** Given information **

· · · · · · ·

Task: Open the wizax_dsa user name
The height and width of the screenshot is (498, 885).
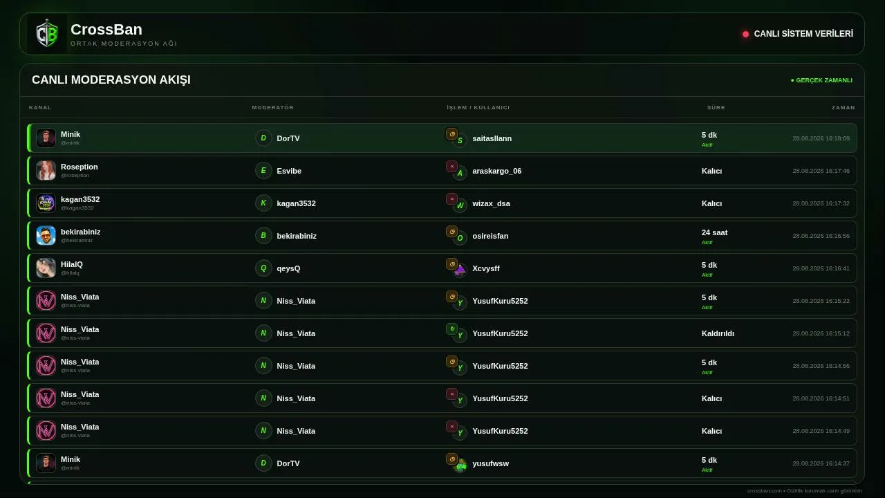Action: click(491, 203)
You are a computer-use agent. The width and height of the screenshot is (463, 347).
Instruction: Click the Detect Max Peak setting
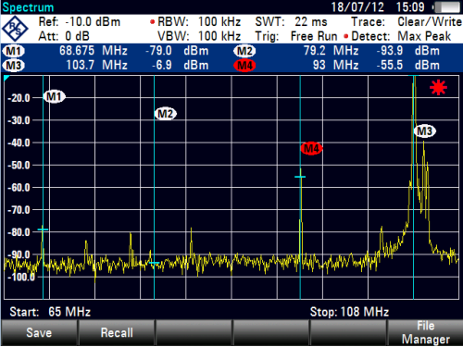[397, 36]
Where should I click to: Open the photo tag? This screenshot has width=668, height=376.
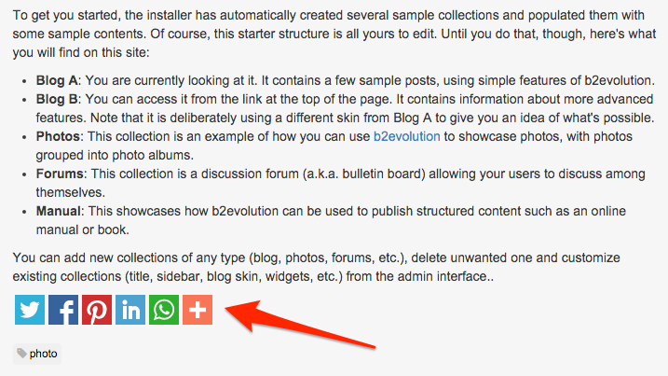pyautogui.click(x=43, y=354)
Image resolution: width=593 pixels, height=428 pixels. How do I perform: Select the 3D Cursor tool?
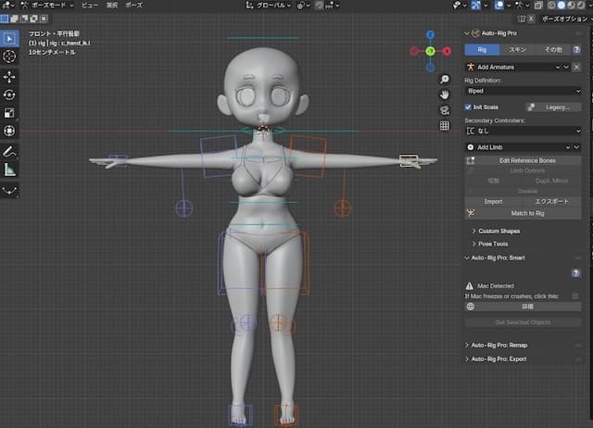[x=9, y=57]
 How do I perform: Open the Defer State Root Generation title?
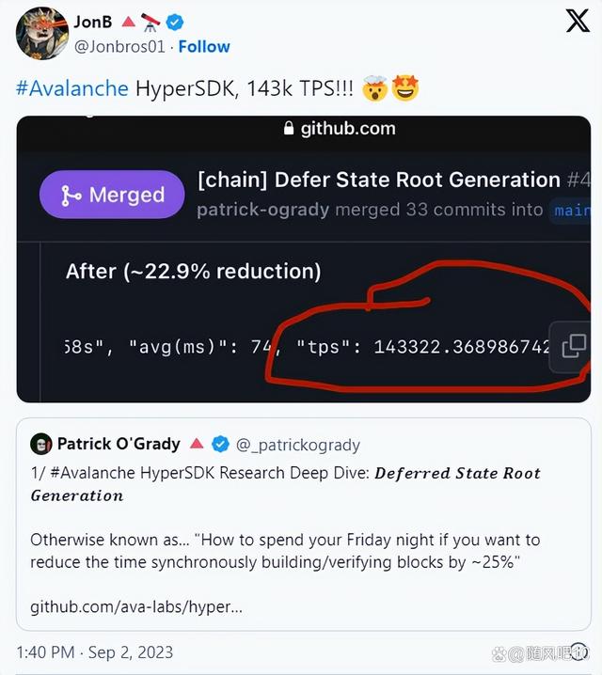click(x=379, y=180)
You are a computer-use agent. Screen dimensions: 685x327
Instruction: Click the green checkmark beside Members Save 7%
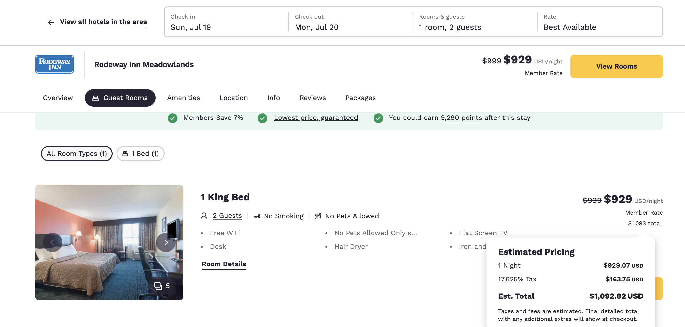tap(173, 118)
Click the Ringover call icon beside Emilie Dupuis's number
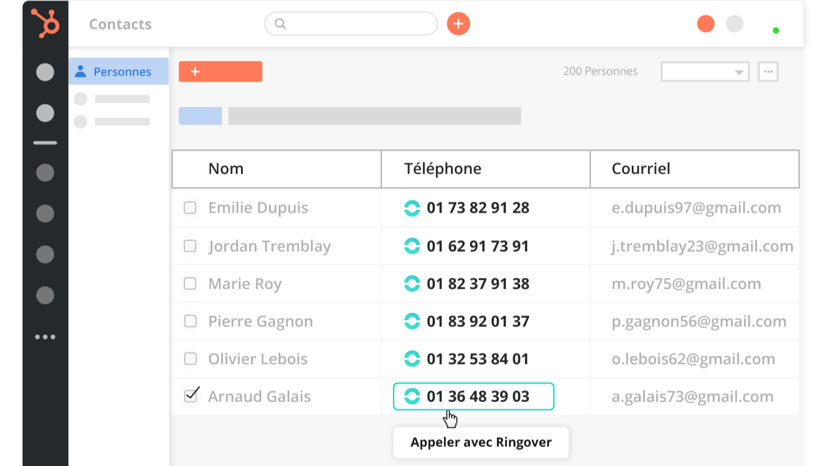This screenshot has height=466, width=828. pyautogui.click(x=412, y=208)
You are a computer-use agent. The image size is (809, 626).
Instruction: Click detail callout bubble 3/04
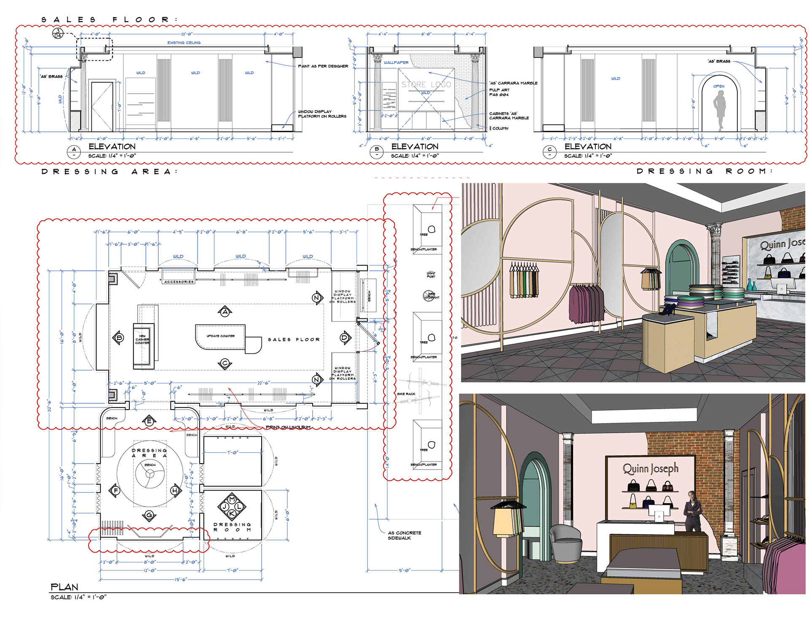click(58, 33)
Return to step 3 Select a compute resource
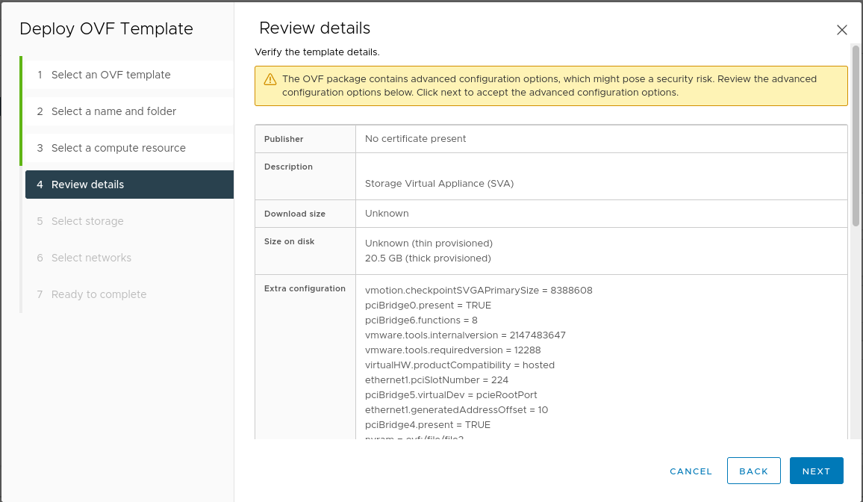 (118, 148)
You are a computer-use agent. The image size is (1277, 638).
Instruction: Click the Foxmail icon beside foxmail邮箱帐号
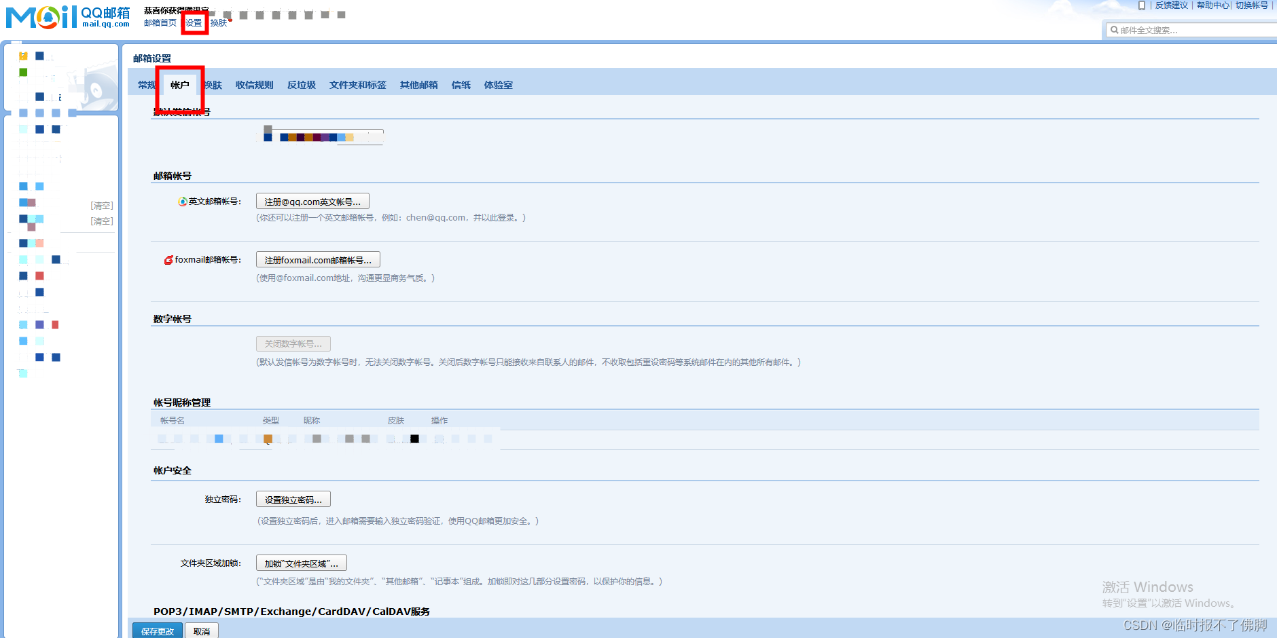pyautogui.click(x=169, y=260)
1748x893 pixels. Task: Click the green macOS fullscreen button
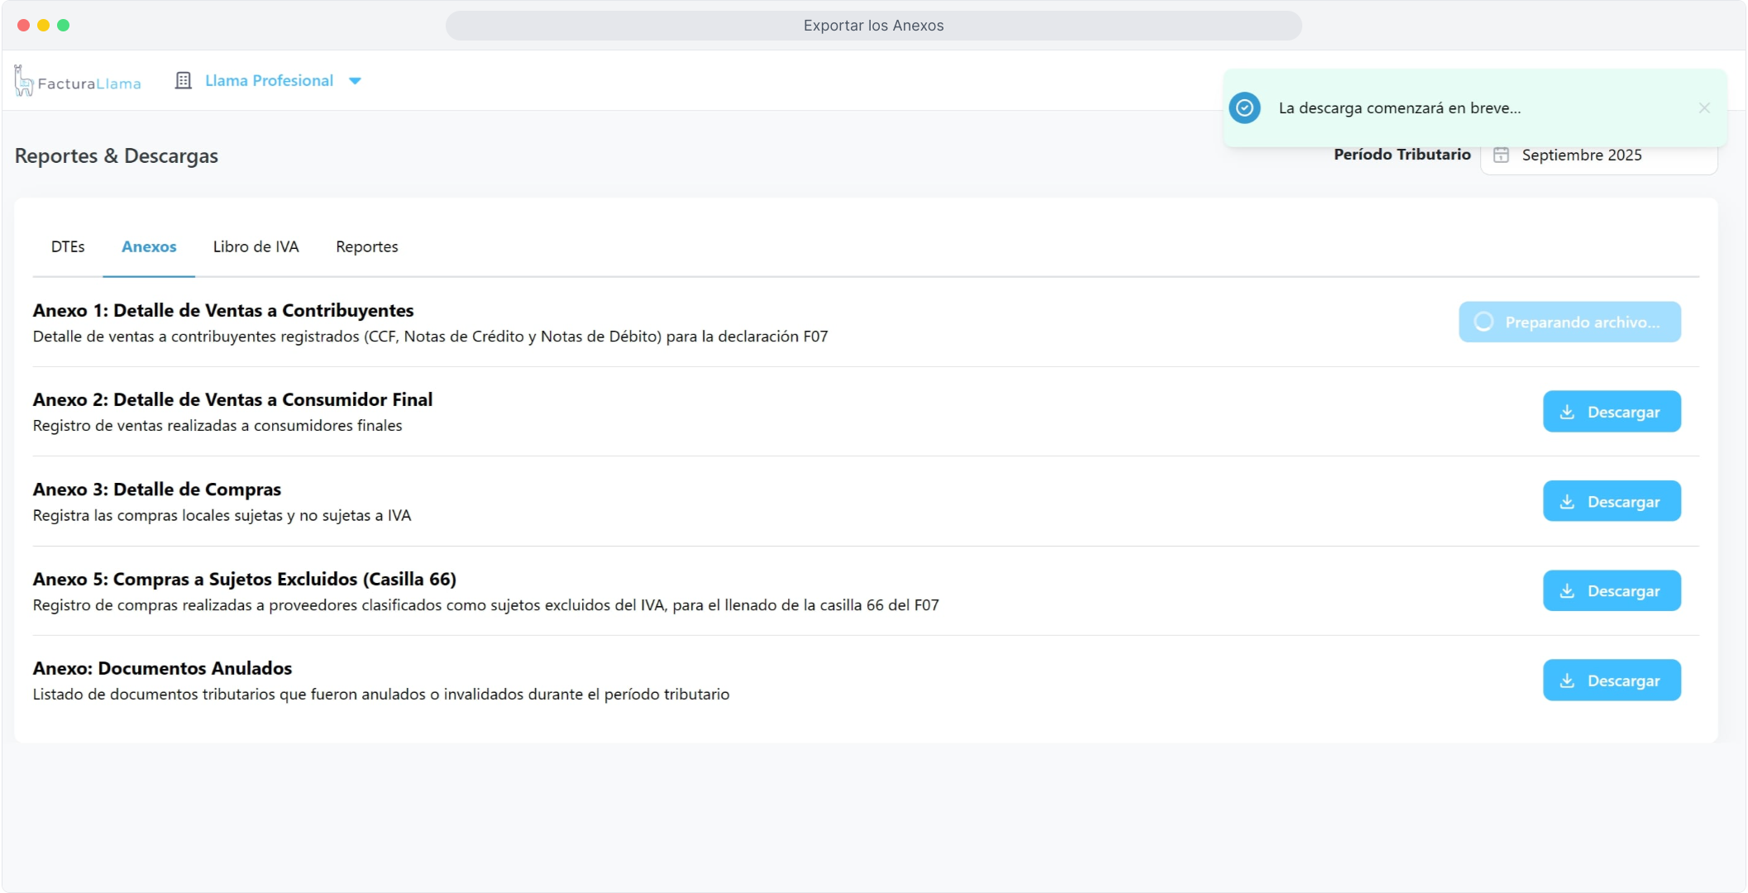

· · · · · · ·

** Exercise **
Rewrite the part of the entries that opens with the line containing "You are a computer-use agent. The image size is (1277, 638)." and closes at the end of the entries, replacing "green" with "yellow" and keeping everything else unchanged. Omit the pictures from the result.

** Response **
You are a computer-use agent. The image size is (1277, 638).
Instruction: Click the Foxmail icon beside foxmail邮箱帐号
pyautogui.click(x=169, y=260)
1748x893 pixels. Task: Click the yellow macOS fullscreen button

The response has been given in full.